Dal museo al presente, sino alla storia

LA ROSSA SCULTURA

Per festeggiare i 50 anni della Ferrari 250 GTO (una delle migliori vetture sportive degli anni '60 e, forse, la migliore rossa di tutti i tempi), Editalia ha creato una scultura celebrativa (scala 1:18), realizzata in bronzo laminato in palladio con la tecnica della microfusione a cera persa, riproduce nei minimi dettagli l'originale, sia esternamente che internamente (i cristalli sono degli smalti "cattedrale" attraverso i quali si può vedere l'abitacolo). Della vettura esistono 39 esemplari (due in tinta verde con la guida a destra), della scultura sono stati realizzati 250 modelli numerati e certificati solo per l'Italia. Il prezzo? 5400 Euro. Un brivido lungo la schiena...

Il presente: 599 GTO

La 599 GTO, berlinetta V12 estrema, con un tempo sul giro a Fiorano di 1 minuto e 24 secondi è la vettura stradale più prestazionale mai prodotta da Ferrari nella sua storia. Questa serie speciale limitata di 599 esemplari segna il nuovo vertice della sportività del Cavallino Rampante e beneficia in maniera massiccia del transfer tecnologico dalle competizioni alla strada. Numerose soluzioni tecniche presenti sulla 599 GTO sono anche ispirate dell'esperienza acquisita dai tecnici di Maranello con lo sviluppo della 599XX, la vettura laboratorio di cui la 599 GTO è, come indica la storica sigla, la versione omologata per uso stradale.

La storia: 250 GTO

Un'automobile sia stradale sia da corsa prodotta dalla Ferrari agli inizi degli anni '60. Viene considerata la Ferrari per eccellenza ed è tuttora una delle automobili più conosciute di tutti i tempi. Il numero, 250, sta per la cilindrata di ciascun cilindro in centimetri cubi. GTO sta per "Gran Turismo Omologata". Tale sigla non verrà poi utilizzata per parecchi anni fino alla presentazione nel 1984 della Ferrari 288 GTO.

Un'altra storia: 288 GTO

Un'autovettura prodotta dalla Ferrari tra il 1984 ed il 1985 in soli 272 esemplari. Lo sviluppo della 288 GTO venne avviato, partendo dalla meccanica della 308 GTB per partecipare alle gare del Gruppo B. La carrozzeria era in Kevlar, mentre il motore V8, con cilindrata ridotta a 2855 cm³, derivato dal motore delle sport-prototipo Lancia LC2 che la Ferrari aveva contribuito a progettare. Era sovralimentato da due turbocompressori IHI con due intercooler. Il cambio, dotato di radiatore dell'olio, era, inoltre, montato a sbalzo dietro al propulsore. Fu la prima Ferrari dotata di iniezione elettronica derivata dalla formula 1 la Weber-Marelli IAW che ne addolciva leggermente il pur rude carattere...

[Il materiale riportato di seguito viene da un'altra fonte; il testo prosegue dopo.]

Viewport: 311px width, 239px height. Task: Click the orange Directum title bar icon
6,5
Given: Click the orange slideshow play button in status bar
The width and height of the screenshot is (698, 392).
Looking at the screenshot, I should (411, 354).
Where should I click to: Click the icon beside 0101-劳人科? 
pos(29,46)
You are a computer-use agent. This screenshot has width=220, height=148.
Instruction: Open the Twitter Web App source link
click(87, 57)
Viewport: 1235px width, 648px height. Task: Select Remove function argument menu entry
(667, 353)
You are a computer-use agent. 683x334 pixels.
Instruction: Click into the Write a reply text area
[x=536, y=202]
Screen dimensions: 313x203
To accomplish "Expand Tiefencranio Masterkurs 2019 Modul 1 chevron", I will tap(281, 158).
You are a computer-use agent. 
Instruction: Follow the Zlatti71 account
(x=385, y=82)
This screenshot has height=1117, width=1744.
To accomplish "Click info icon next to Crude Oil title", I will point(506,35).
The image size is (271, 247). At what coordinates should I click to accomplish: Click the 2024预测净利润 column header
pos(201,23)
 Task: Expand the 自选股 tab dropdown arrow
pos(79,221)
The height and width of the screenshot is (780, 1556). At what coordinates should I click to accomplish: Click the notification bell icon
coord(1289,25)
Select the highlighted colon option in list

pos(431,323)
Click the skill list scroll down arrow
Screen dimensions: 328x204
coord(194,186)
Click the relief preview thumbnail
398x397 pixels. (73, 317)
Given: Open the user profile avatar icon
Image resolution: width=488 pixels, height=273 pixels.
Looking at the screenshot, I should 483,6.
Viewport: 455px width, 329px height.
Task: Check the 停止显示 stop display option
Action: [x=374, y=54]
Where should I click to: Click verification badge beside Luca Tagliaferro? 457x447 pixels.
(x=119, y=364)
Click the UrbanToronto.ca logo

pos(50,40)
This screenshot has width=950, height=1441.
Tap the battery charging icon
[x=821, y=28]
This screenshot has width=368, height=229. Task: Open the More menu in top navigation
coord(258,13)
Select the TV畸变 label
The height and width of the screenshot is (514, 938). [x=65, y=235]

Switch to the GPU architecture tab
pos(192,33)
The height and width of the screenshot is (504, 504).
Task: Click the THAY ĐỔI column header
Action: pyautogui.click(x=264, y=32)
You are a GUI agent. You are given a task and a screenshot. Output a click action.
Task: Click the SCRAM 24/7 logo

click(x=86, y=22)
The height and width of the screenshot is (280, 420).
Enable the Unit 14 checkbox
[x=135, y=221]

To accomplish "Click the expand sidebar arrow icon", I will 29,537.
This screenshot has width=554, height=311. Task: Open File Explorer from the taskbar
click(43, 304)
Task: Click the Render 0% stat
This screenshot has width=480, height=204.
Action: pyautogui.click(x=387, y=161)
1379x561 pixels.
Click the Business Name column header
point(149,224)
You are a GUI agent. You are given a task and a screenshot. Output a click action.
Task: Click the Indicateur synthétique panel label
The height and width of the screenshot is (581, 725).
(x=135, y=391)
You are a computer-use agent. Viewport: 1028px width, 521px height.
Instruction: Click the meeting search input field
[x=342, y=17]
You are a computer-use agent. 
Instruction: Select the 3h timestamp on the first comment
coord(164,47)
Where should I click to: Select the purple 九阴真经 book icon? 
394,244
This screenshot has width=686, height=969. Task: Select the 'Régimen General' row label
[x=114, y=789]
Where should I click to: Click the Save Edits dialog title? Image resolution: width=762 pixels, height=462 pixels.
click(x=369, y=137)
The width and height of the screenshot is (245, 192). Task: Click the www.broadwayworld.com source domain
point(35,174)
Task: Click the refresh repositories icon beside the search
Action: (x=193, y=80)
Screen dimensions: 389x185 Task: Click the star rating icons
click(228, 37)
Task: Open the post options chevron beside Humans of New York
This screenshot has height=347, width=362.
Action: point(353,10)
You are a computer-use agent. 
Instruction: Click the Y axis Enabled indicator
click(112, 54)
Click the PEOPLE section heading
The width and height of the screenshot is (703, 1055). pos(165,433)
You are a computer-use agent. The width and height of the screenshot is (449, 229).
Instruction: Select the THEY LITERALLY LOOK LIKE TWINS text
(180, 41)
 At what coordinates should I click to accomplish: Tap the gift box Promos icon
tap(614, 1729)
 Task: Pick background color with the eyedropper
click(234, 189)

L'asta non poteva mancare!

35 milioni di dollari, pari a 28.150 mln di Euro: nuovo record assoluto per la vendita di un'auto, ovviamente una spettacolare Ferrari GTO del 1962 dipinta in un meraviglioso verde pastello perché questa era la tinta ufficiale del Moss UDT-Laystall Racing Team: la macchina era stata costruita apposta per finire far le mani di Stirling Moss. A saperlo prima ci avreste fatto un pensierino, vero?